-- REQUIRED WORK --
Look through the material below and copy exactly the lines from the line with "566x319 pixels." to the line with "Given: Open the Up Next list icon", those two lines included.

-- SUPPLIED MATERIAL --
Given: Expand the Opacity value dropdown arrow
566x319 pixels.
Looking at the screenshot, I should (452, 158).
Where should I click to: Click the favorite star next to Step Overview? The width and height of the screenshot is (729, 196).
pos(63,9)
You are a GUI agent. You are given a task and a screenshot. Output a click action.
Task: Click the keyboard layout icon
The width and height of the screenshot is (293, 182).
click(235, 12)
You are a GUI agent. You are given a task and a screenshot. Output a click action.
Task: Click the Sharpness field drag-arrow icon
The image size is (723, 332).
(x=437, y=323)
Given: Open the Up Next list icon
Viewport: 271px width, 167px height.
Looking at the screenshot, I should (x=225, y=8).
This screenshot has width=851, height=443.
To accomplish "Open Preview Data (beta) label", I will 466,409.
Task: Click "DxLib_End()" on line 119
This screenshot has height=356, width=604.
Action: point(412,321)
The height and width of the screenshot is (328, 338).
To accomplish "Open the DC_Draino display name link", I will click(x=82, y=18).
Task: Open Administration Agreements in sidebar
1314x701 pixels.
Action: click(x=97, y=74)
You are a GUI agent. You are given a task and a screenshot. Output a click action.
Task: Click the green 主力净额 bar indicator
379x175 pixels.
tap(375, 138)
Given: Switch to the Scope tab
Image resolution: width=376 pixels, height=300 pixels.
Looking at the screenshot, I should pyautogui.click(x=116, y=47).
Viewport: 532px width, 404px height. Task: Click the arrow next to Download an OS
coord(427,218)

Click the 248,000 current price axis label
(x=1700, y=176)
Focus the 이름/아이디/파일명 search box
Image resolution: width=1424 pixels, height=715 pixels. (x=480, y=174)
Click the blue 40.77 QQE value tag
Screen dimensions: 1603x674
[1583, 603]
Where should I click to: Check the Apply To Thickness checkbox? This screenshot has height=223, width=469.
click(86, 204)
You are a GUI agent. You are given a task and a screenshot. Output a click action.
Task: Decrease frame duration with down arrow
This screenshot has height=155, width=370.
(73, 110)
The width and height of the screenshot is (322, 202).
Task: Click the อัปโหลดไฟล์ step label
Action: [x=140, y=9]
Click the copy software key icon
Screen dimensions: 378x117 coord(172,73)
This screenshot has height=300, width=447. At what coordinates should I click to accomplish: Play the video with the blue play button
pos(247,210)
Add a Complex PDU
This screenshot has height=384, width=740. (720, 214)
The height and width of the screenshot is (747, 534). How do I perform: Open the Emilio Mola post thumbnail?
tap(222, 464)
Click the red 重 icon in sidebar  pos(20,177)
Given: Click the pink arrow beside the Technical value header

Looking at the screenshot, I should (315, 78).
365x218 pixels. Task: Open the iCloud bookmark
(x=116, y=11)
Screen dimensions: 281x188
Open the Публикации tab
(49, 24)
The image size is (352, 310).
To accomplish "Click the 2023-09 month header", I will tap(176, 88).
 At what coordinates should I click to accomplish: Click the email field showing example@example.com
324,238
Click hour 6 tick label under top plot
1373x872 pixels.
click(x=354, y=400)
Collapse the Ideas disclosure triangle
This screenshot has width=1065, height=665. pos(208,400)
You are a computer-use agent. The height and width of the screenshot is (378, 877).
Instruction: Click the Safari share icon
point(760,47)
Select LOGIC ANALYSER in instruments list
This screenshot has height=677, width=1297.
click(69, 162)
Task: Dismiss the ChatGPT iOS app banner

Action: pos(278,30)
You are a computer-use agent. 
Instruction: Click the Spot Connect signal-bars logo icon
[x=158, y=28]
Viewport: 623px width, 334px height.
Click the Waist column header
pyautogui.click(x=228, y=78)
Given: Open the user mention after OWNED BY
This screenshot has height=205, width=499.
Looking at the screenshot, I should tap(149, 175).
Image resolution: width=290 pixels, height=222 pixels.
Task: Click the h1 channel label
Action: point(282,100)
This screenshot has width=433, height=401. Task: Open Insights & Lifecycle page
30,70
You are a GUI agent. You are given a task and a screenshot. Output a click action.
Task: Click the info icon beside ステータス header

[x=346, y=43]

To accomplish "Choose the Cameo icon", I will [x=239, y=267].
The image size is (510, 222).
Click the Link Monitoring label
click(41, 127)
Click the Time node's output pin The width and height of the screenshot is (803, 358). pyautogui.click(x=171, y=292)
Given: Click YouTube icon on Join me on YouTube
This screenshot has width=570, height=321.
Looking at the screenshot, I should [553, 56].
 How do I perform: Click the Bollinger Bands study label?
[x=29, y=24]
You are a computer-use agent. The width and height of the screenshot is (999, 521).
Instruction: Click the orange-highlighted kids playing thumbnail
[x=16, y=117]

-- RESULT --
566x319 pixels.
Looking at the screenshot, I should (452, 158).
Where should I click to: Click the favorite star next to Step Overview? The width and height of the screenshot is (729, 196).
pos(63,9)
You are a GUI agent. You are given a task and a screenshot. Output a click action.
Task: Click the keyboard layout icon
The width and height of the screenshot is (293, 182).
click(235, 12)
You are a GUI agent. You are given a task and a screenshot. Output a click action.
Task: Click the Sharpness field drag-arrow icon
The image size is (723, 332).
(x=437, y=323)
Given: Open the Up Next list icon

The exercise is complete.